The stickers on the body and battery pack are esily removed and once you do that you realize that they are pretty old and dont stick anymore, about 1 or 2 years. If this is true then that could be the reason of the low runtime, an old and an once fully discharged battery pack. Well, you get what you pay for right?

Further mods:
-A 12v plug which enables direct driving the spotlight without charging the battery for vehicle use.
-Battery pack mod based on 9x18650. It is possible to fit up to 12x18650 in there.


----------



## ma_sha1 (Oct 27, 2010)

Almost 1hr run time on such a light weight HID is not bad at all.
Especially consider the value, a replacement Li-ion battery alone will cost you over $100. 

The battery says 5.6Ah, in reality, probably about 4Ah as mfg always over state capacity & most capacity were measured at very low discharge whihc won;r represent high amp draw conditions. 

At 3.5Amp draw, 4Ah capacity will last just over an hour. 
Your run time may get over the 1hr mark after a few more cycles.



olebob said:


> Would you consider asking ma_sha1 about the bezel trimming and perform/report on that? (30k lux improvement)

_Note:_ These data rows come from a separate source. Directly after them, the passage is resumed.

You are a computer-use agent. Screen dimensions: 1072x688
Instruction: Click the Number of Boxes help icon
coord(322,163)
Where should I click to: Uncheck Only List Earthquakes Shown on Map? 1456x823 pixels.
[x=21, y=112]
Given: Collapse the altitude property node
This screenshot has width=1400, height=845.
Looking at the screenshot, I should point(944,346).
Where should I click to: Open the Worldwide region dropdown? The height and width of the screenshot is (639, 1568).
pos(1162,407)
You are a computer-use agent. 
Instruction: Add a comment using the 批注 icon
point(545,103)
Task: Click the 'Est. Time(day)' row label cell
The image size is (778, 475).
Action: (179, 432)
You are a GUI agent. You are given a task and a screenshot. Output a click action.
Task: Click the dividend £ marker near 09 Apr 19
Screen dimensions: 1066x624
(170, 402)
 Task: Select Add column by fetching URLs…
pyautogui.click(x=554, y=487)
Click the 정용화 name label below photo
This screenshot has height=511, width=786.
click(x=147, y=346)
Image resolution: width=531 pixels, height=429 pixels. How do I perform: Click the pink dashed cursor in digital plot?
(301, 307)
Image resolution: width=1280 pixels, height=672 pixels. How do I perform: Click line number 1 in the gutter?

Two things were done to get the extra 30K lux, one is remove a few mm of the Bezel inside diameter that was covering the edge of the reflector, the other is play with the shim plates, fine toning the lamp position in/out to get a slightly tighter beam. It is noticible by watching the corona size (Hot spot is too small & too intense too visualize a difference) while doing so. My guess is probably half & half, 10-15K lux improvements could be attributed by either one alone.


----------



## flasherByNight (Oct 31, 2010)

Anyone source replacement/additional batteries? Are they interchangeable with n30/l35.

Also, I question the use of the word "clone". It implies (at least to me), that it's a cheap knock off.


----------



## firelord777 (Apr 6, 2011)

Hey richard, where did you buy your MOZO HID? Tried PM ing you, but its not showing. Thanks


----------



## Throwjunkie (Apr 6, 2011)

you can get the mozo off ebay search mozo 


joe


----------